By implementing heat recovery chillers, lab planners can transform the intense energy density of scientific research from a liability into an asset. This approach not only slashes operational carbon but also future-proofs the facility against volatile energy markets and stringent efficiency codes. Ultimately, the most sustainable unit of energy is the one you don't have to buy because you've already generated it. By using the very equipment that consumes energy to help heat the building that houses it, we close the loop on waste.

Frequently asked questions (FAQ)

Do heat recovery chillers work in the summer?

Yes. Even in summer, labs require reheat for humidity control (cooling air to remove moisture, then heating it back up to a comfortable temperature). Heat recovery chillers provide this reheat energy for free, rather than running a boiler in July.

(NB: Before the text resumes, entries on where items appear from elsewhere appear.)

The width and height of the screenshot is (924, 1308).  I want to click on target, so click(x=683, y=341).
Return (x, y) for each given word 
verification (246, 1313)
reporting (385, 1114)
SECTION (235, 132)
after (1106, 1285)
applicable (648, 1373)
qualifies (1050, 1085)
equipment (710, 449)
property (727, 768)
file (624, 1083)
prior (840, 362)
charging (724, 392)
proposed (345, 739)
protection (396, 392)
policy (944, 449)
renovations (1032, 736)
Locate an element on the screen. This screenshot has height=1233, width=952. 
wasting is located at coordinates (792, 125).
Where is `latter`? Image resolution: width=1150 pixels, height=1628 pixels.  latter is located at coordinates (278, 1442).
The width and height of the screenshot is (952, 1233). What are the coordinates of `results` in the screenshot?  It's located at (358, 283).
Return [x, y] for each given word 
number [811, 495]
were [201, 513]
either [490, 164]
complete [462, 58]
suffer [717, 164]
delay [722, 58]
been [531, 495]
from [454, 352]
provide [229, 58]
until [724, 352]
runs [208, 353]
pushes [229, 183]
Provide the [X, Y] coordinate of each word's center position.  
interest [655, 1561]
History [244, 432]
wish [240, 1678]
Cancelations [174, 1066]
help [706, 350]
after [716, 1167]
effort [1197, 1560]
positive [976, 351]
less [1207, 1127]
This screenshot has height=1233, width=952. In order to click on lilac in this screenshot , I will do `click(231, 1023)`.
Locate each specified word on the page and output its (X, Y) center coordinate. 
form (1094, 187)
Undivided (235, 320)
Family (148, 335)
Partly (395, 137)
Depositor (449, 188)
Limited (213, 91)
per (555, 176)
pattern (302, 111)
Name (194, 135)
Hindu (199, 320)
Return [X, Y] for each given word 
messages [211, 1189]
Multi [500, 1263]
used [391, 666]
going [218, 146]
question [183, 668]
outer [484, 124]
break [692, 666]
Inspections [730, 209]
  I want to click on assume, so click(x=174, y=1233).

What is the ideal water temperature for heat recovery?

Heat recovery chillers are most efficient when producing Low-Temperature Hot Water (LTHW), typically between 100°F and 130°F. This aligns perfectly with modern condensing boiler loops but may require larger coils in older buildings designed for 180°F water.

Can this replace a boiler entirely?

In most climates, no. A backup boiler is usually required for peak winter loads when the heating demand exceeds the available waste heat from the cooling loop. However, the chiller can displace the majority of the annual natural gas usage.